Land refers to those elements of wealth & means of production that are the products of nature rather than human labour. Since land is not produced by human labour, it has by definition no value.
Unimproved land is not capital. A person who owns land, as opposed to a capitalist, is a landowner.
However, improvements in land that are the result of human labour applied to land do have value & function as commodities and capital.
The income from ownership of unimproved land is called ground rent & represents a part of the surplus value produced by the working class.
The theory of differential ground rent was developed by classical bourgeois political economy & perfected by Marx. Marx also added the concept of absolute rent.
The theory of rent developed by the classical economists assumes that unimproved land is owned by a distinct landlord class, the capital used in farming is owned by capitalist farmers, while the labour power utilized in agriculture is owned by a separate class of wage workers who sell their labour power to the capitalist farmers in order to live.
Marx assumed in his analysis of ground rent that the organic composition of capital invested was lower in agriculture than it was in most other branches of industry.
As a consequence, if commodities sell at prices that directly reflect their values—as opposed to at prices of production—the rate of profit will be higher than average in agriculture.
Marx’s first form of differential rent.
If a branch of industry with a below-average organic composition of capital can sell its commodities at their value it will make a higher-than-average rate of profit.
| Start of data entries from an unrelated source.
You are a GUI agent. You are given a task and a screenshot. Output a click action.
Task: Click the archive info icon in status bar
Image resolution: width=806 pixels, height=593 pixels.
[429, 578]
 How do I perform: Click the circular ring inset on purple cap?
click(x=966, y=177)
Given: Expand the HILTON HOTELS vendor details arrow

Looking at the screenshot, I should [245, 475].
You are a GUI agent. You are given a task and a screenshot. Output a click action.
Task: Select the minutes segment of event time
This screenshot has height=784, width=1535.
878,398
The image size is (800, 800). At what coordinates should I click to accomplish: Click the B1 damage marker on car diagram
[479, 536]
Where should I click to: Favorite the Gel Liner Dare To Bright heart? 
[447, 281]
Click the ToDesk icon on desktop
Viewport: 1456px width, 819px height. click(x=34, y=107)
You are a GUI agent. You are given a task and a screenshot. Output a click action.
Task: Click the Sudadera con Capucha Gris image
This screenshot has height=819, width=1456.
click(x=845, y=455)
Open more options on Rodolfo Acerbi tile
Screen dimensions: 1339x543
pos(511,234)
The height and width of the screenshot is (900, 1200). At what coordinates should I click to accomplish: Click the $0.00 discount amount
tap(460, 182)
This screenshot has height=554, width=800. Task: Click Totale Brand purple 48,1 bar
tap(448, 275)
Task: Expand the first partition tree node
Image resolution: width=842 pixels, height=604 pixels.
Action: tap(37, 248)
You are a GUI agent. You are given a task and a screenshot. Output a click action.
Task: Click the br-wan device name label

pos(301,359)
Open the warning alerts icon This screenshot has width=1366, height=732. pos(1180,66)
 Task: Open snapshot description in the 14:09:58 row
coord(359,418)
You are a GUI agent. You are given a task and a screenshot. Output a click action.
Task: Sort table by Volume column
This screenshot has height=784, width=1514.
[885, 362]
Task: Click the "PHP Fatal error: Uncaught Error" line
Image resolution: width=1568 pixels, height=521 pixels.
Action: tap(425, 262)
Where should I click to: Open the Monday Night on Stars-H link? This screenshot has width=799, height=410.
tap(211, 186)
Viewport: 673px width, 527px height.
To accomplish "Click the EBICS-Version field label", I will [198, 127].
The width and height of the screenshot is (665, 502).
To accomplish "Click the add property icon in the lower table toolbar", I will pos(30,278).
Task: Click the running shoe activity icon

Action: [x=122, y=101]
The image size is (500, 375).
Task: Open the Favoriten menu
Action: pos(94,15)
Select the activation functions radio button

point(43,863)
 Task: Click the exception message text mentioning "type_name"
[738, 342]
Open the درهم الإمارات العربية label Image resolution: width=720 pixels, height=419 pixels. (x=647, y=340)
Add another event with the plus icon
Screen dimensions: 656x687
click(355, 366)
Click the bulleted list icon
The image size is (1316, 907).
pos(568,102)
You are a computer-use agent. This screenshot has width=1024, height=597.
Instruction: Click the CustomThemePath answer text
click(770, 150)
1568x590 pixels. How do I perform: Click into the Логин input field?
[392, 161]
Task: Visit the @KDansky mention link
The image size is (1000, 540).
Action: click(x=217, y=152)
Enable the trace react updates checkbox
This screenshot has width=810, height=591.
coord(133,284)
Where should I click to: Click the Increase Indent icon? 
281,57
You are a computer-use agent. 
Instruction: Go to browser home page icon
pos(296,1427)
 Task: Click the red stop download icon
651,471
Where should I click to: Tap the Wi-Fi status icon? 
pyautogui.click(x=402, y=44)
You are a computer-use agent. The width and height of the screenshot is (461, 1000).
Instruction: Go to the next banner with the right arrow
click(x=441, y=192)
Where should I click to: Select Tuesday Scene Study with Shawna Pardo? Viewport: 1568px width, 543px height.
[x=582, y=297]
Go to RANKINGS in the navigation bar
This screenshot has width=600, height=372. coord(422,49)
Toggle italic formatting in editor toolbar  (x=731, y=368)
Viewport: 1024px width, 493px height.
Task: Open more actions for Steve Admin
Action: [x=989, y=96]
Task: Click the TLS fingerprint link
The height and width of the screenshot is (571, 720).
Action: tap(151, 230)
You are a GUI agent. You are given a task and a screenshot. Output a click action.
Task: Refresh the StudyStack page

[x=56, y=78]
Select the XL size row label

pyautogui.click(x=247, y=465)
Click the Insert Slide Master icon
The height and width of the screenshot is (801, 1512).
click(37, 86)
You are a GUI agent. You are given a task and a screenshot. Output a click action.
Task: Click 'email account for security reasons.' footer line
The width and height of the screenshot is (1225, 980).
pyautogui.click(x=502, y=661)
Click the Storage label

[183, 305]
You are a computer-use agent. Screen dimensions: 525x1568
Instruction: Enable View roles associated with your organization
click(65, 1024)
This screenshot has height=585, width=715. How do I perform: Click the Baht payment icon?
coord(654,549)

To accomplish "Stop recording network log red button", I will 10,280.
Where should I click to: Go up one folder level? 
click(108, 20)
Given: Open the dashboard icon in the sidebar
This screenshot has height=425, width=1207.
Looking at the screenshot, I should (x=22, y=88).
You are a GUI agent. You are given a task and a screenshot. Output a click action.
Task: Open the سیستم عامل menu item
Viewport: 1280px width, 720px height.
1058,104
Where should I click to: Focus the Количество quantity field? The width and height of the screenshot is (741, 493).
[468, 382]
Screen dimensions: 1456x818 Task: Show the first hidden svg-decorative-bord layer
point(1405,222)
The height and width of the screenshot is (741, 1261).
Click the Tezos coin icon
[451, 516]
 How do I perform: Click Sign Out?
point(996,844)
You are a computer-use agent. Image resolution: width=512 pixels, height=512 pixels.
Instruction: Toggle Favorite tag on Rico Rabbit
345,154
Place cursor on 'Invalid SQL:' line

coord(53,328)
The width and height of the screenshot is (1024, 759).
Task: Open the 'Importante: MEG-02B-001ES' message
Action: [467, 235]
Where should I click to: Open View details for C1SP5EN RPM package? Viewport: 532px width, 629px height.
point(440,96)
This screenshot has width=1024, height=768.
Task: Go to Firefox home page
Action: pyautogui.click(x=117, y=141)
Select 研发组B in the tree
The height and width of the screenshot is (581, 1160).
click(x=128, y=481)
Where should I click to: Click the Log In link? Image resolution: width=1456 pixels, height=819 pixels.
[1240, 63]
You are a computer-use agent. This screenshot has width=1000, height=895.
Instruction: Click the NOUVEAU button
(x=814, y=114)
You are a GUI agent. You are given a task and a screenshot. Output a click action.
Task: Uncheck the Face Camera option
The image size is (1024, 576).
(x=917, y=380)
However, assuming free competition, unless special factors are at play, this situation will not be maintained. The reason is that capital will flow into a branch that is making an above-average rate of profit until the profit is reduced to the average rate. In this way, prices that directly reflect values are transformed into prices of production.
In agriculture, there is a special factor that prevents this process from occurring. Some land is more fertile than other land. The most fertile grades of land are in short supply. This enables owners of the more fertile grades of land to realize a monopoly. Such persons are in a position to realize a super-profit that competition cannot eliminate. A super-profit that competition does not tend to eliminate is economic rent.
A monetary income that flows from the leasing out of land is only ground rent in the strict sense of the word if it is indeed such a super-profit.
The landlord steps in & reduces the profit of the capitalist farmer farming on such fertile land to the average rate of profit. The landowner performs this economic function by collecting rent.
The most fertile land will bear its owner the highest rent while less fertile lands that are still in short supply will bear its owner a lower rent.
The second form of differential rent involves repeated investments of a given quantity of capital on the same land. You cannot invest an infinite amount of capital on a finite quantity of land.
Ricardo assumed that as the population grew, poorer grades of land would have to be cultivated. This would result in higher differential rents & a fall in the rate of profit on capital. This is the Ricardian version of the falling rate of profit.
Some of Ricardo’s more radical followers demanded the nationalization of the land. This would put all the differential rent into the hands of the state, which would largely eliminate the need to tax the capitalists.
Lenin pointed out that the demand for nationalization of the land is not as such a socialist demand but rather a condition for the fastest possible development of capitalism.
If the landlords by holding back some of their worst lands can raise the price of the produce to the point where the market price is equal to the price that directly expresses the individual value of the produce produced on the worst land, the individual direct price of the produce produced on the worst land will determine the market price of all the produce of a given type & quality under the given conditions of production.
Marx defined absolute rent as the difference between the direct price of produce produced on the worst land & its individual price of production.
This absolute rent is then collected by the landlord, which once again reduces the rate of profit of the capitalists using the worst land to the average rate of profit.
Unlike the case with differential rent, absolute rent can be abolished if ownership the land is transferred to the capitalist state. If the state takes over ownership of the land, the government if it wishes can rent the poorest land to capitalist farmers for nothing. If it does so, this will lower the price of produce to the individual price of production on the poorest land. Absolute rent then disappears.
If a person with money wants to obtain some of the surplus value & doesn’t want to take on the risks of becoming an industrial or commercial capitalist, that person has two choices. He can lend out the money to industrial or commercial capitalists either directly or through the banking system, or that person can buy land.
When individuals invest in land, they therefore expect the same rate of return that they would get if they lent the money to an industrial or commercial capitalist.
The price of land moves inversely to the rate of interest.
If interest rates rise, the price of land will fall. If the rate of interest falls, the price of land will rise.
Let’s assume that an acre of land sells for $100 and the interest is 5 percent. The price of land will be 100/.05 or $2,000. If the rate of interest rises to 10 percent, the price of an acre of land will fall to $1,000. If the rate of interest falls to 2.5 percent, the price of and will rise to $4,000 per acre.